Tag Archives: ext4

How to run the dry filesystem check on ext4 and xfs ?

In this article I am going to show how to run the experimental file system  check on the filesystem like ext3,ext4 and XFS.
In these examples I have shown the usage for ext4 and XFS. Procedure for ext3 is same like ext4.

Step 1 : I have one file system mounted on /mnt3. I want to run the file system check on it. But due to fear of losing the data. I want to run the experimental check first before running it on original filesystem.

[root@Node-1-65 ~]# df -h
Filesystem                      Size  Used Avail Use% Mounted on
/dev/mapper/vg_node165-lv_root   11G  2.1G  7.6G  22% /
tmpfs                           489M     0  489M   0% /dev/shm
/dev/vda1                       485M   34M  426M   8% /boot
/dev/vdb2                        98M  5.6M   87M   6% /mnt2
/dev/vdb3                        98M  5.6M   87M   6% /mnt3

Step 2 : I have unmounted the file system and then created the e2image for the file system.

The e2image creates the image file as a sparse file, which will make the file size smaller than the total filesystem size.

[root@Node-1-65 ~]# umount /mnt3
[root@Node-1-65 ~]# e2image -r /dev/vdb3 – | bzip2 > /tmp/mnt3.image.e2i.gz
e2image 1.41.12 (17-May-2010)

While compressing the image file, the compression tool used should be aware of sparse files, to avoid it to create a non-sparsed image during file compression. Alternatively it’s possible to use ‘e2image’ command with option ‘-Q’, instead ‘-r’. It will create a QCOW2 image file instead of a normal, or raw image file. A QCOW2 image contains all the information the raw image does, however unlike the raw image it is not sparse. The QCOW2 image minimize the amount of disk space by storing data in special format with pack data closely together, hence avoiding holes while still minimizing size.

Step 3 : The bzip2 tool does not recognise sparse files and will compresses the empty regions of the file as normal data but the compression rate will be very high. When bunzip2 uncompresses the file it will allocate space for the empty data and the resultant image file will be fully allocated.

In this case it is necessary to filter out the empty data with a command like:

[root@Node-1-65 ~]# bzcat /tmp/mnt3.image.e2i.gz | cp –sparse=always /dev/stdin image.e2i

We can verify that file is sparse using below command. We can see the difference between actual size(316KB) and the reserverd size (101MB) approx of filesytsem size.

[root@Node-1-65 ~]# ls -lsh /root/image.e2i
316K -rw——- 1 root root 101M Jan 12 21:35 /root/image.e2i

Step 4 : Now we can loopback that image. We can see that its showing the size of actual file system.

[root@Node-1-65 ~]# mount -o loop /root/image.e2i /mnt
[root@Node-1-65 ~]# df -h /mnt
Filesystem       Size  Used Avail Use% Mounted on
/root/image.e2i   98M  5.6M   87M   6% /mnt

Step 5 : Running file system check on mounted image file.

- [RECORD SET]:
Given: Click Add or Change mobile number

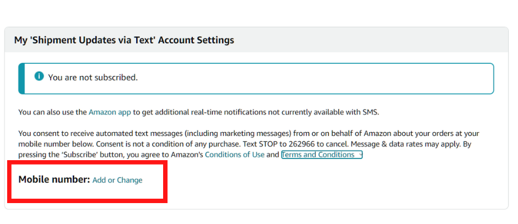Looking at the screenshot, I should point(117,180).
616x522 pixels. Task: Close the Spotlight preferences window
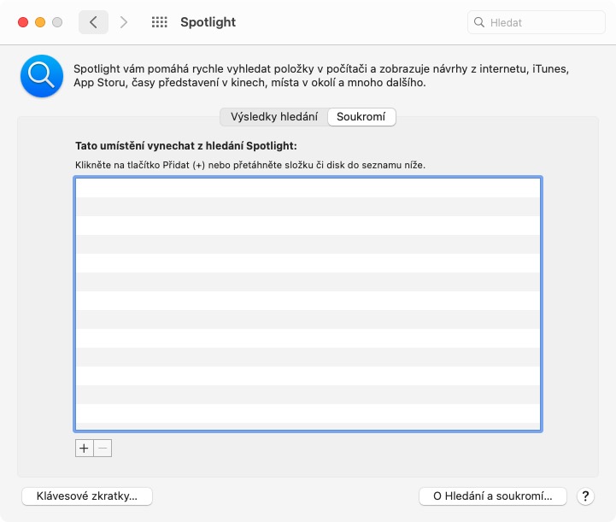click(23, 22)
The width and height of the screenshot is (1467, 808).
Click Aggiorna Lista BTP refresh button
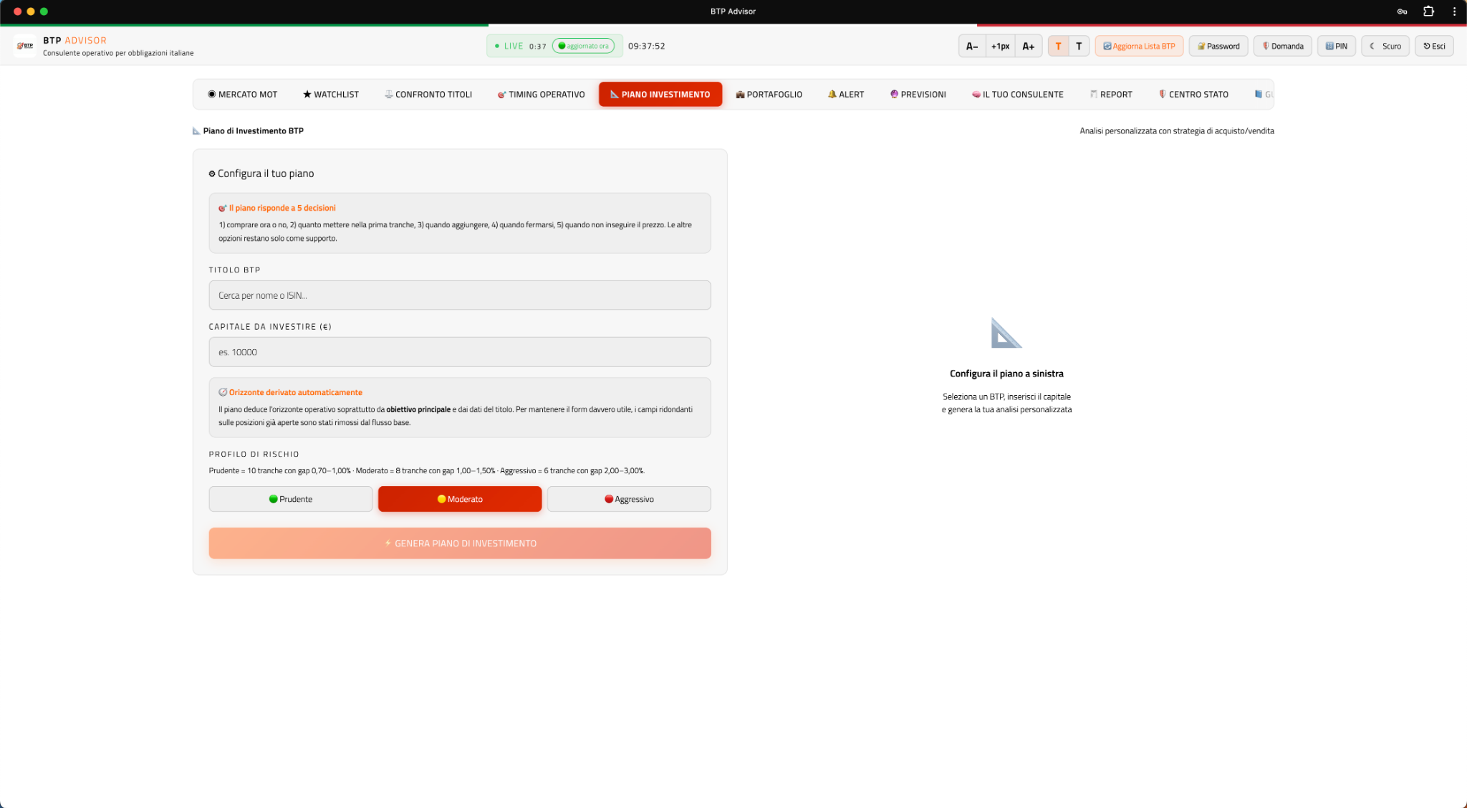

- [STATED EXERCISE]:
Retype the passage of the ext4 and XFS filesystem check guide above, between "Step 1 : I have" and "total filesystem size.", inclusive.

- [COMPLETED TASK]:
Step 1 : I have one file system mounted on /mnt3. I want to run the file system check on it. But due to fear of losing the data. I want to run the experimental check first before running it on original filesystem.

[root@Node-1-65 ~]# df -h
Filesystem                      Size  Used Avail Use% Mounted on
/dev/mapper/vg_node165-lv_root   11G  2.1G  7.6G  22% /
tmpfs                           489M     0  489M   0% /dev/shm
/dev/vda1                       485M   34M  426M   8% /boot
/dev/vdb2                        98M  5.6M   87M   6% /mnt2
/dev/vdb3                        98M  5.6M   87M   6% /mnt3

Step 2 : I have unmounted the file system and then created the e2image for the file system.

The e2image creates the image file as a sparse file, which will make the file size smaller than the total filesystem size.